A pesar del tono agresivo, el líder republicano sostuvo que cree que Irán está negociando “de buena fe” y expresó su expectativa de alcanzar un acuerdo antes de que el plazo expire.
El estrecho de Ormuz, considerado uno de los puntos más estratégicos del planeta, canaliza una parte significativa del petróleo que se exporta a nivel global, lo que convierte la crisis en un asunto de alto impacto para la economía internacional.
En paralelo, Trump defendió un amplio operativo militar ejecutado en territorio iraní para rescatar a dos tripulantes de un caza F-15 estadounidense derribado. Según detalló, la misión involucró 155 aeronaves, incluidos bombarderos, cazas, aviones cisterna y unidades de rescate.

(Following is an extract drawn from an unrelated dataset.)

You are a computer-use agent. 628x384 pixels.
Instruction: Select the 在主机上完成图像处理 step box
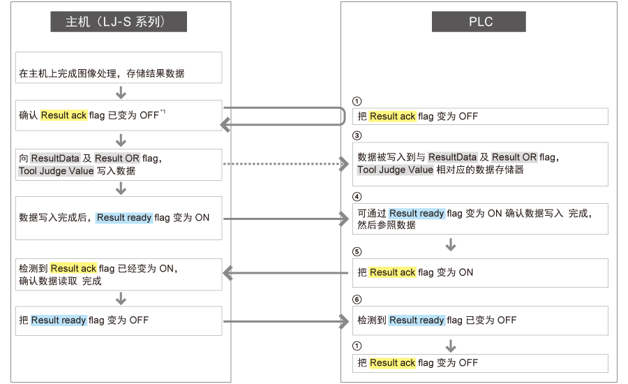tap(119, 67)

El presidente también arremetió contra medios de comunicación que divulgaron filtraciones sobre la operación, asegurando que su administración busca identificar al responsable. Advirtió a la vez que quienes publicaron la información podrían enfrentar consecuencias legales si no revelan sus fuentes.
La crisis mantiene en alerta a la comunidad internacional ante el riesgo de una escalada mayor en Medio Oriente, mientras se acerca el plazo fijado por Washington y crece la incertidumbre sobre la respuesta de Teherán.